En revanche le Conseil d’Etat français estime qu’il doit se prononcer sur la transmission de la question «telle qu’elle a été soulevée dans le mémoire distinct produit devant la juridiction qui la lui a transmise, quelle que soit l’interprétation que cette juridiction a donnée dans sa décision de transmission (Conseil d’État 24 sept 2010, n°341685).

Autrement dit, il n’est jamais lié par l’interprétation faite par les premiers juges.

 

  1. b) Le sursis à statuer

La décision de transmettre l’exception d’inconstitutionnalité s’accompagne d’un sursis à statuer, sur le litige, jusqu’à réception de la décision de la Cour suprême ou du Conseil d’État ou celle du Conseil constitutionnel lorsque l’exception lui a été transmise – Article 10 de la loi organique – avec cette réserve que le cours de l’instruction n’est pas suspendu et la juridiction peut prendre les mesures provisoires ou conservatoires.

De même que la juridiction ne sursoit pas à statuer lorsqu’une personne est privée de liberté, ou lorsque l’instance a pour objet de mettre fin à une mesure privative de liberté ou lorsque la loi prévoit qu’elle doit statuer dans un délai déterminé ou en urgence.
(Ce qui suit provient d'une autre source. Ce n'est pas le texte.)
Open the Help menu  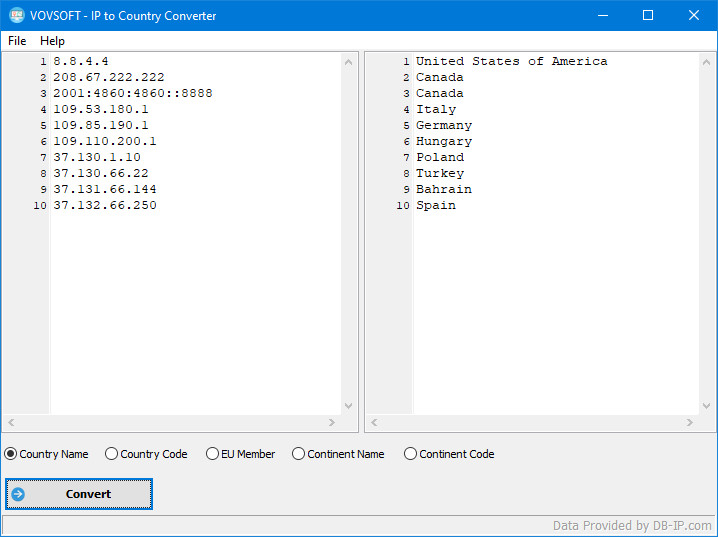(x=52, y=41)
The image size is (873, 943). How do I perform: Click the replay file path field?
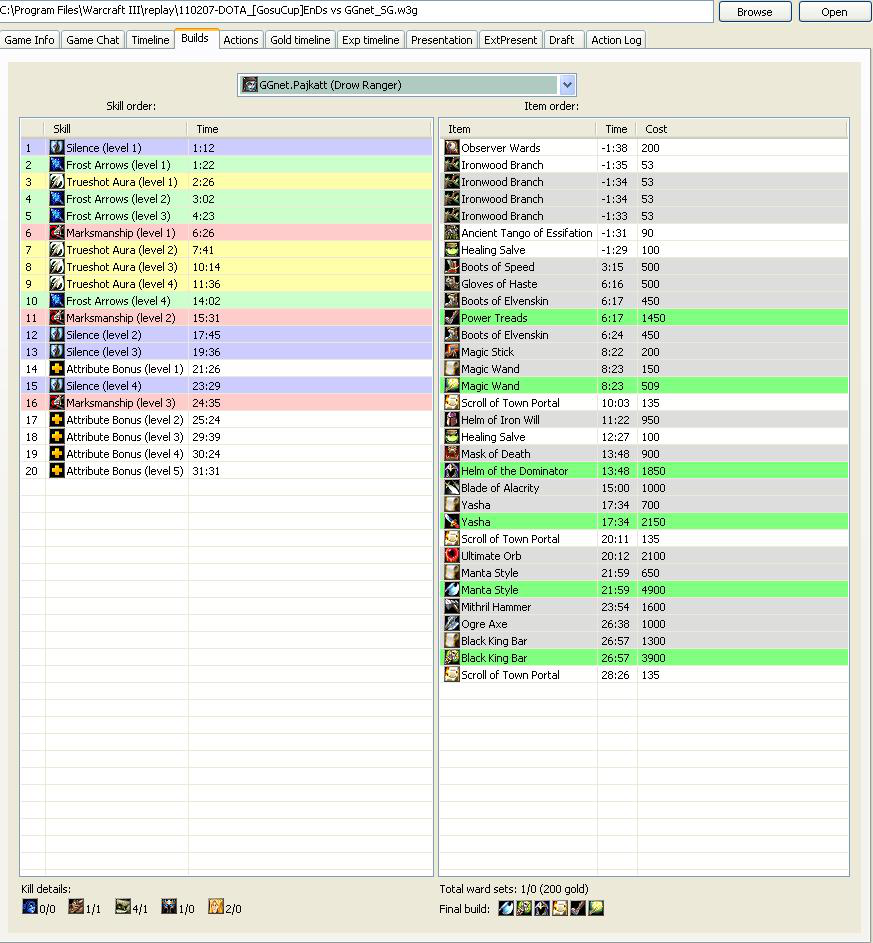click(356, 11)
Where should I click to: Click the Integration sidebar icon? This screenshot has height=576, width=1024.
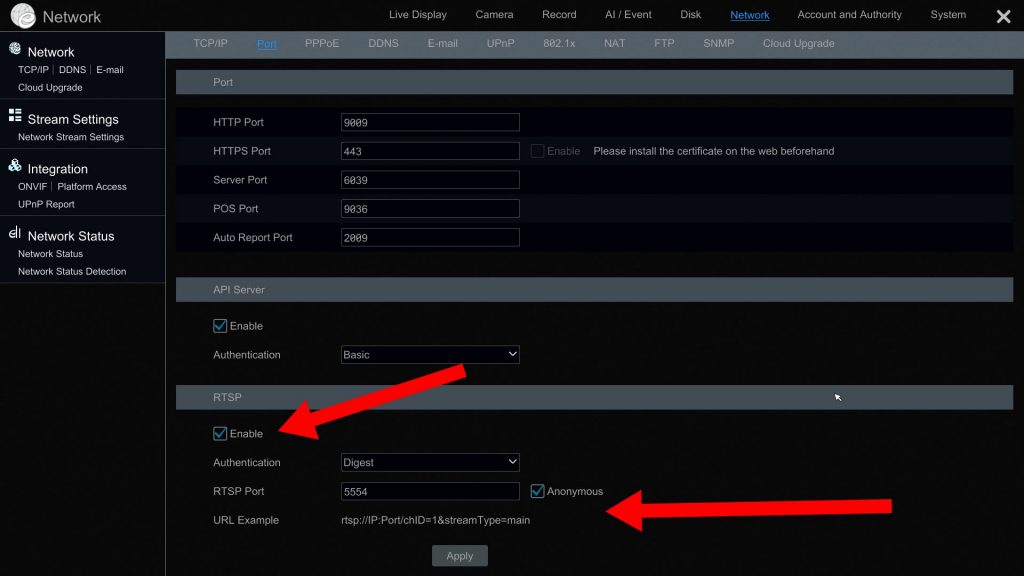coord(14,167)
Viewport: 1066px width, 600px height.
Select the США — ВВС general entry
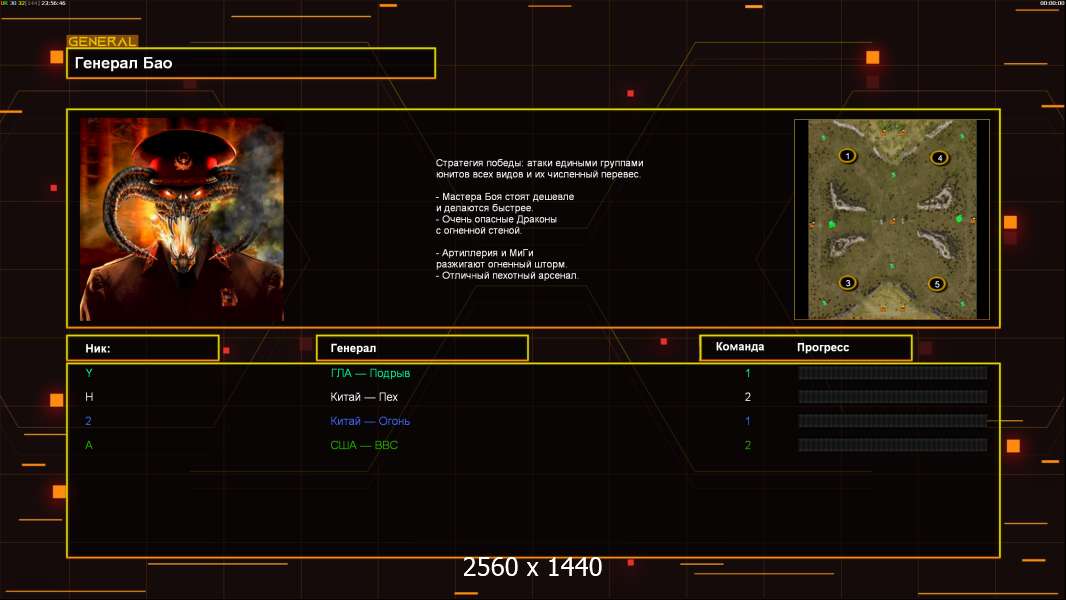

D’abord en matière pénale: cela se comprend, la liberté individuelle l’emporte, l’enfermement d’un individu impose de statuer le plus tôt possible y compris lorsqu’une exception d’inconstitutionnalité est soulevée.

Ensuite en cas d’urgence: la loi organique dans son article 11 prévoit que le juge statue sans attendre, s’il est tenu par un délai déterminé ou en cas d’urgence.

En ce sens la Cour de cassation française a estimé que l’hospitalisation d’office d’un individu commandait de statuer directement (Cass.civ.8 arr. 2011; n°10-25354 pour le juge administratif, sont notamment concernés les «référés liberté » et « référés suspension ») .

Toujours dans le même sens le Conseil constitutionnel français a estimé, que cette exception se justifie par l’objectif de «bon fonctionnement de la justice» (C.C.2002595 D-C,3 décembre 2009).

En Algérie cette exception de ne pas surseoir à statuer est également valable aussi bien pour le Conseil d’État que la Cour suprême. Article 12 de la loi organique.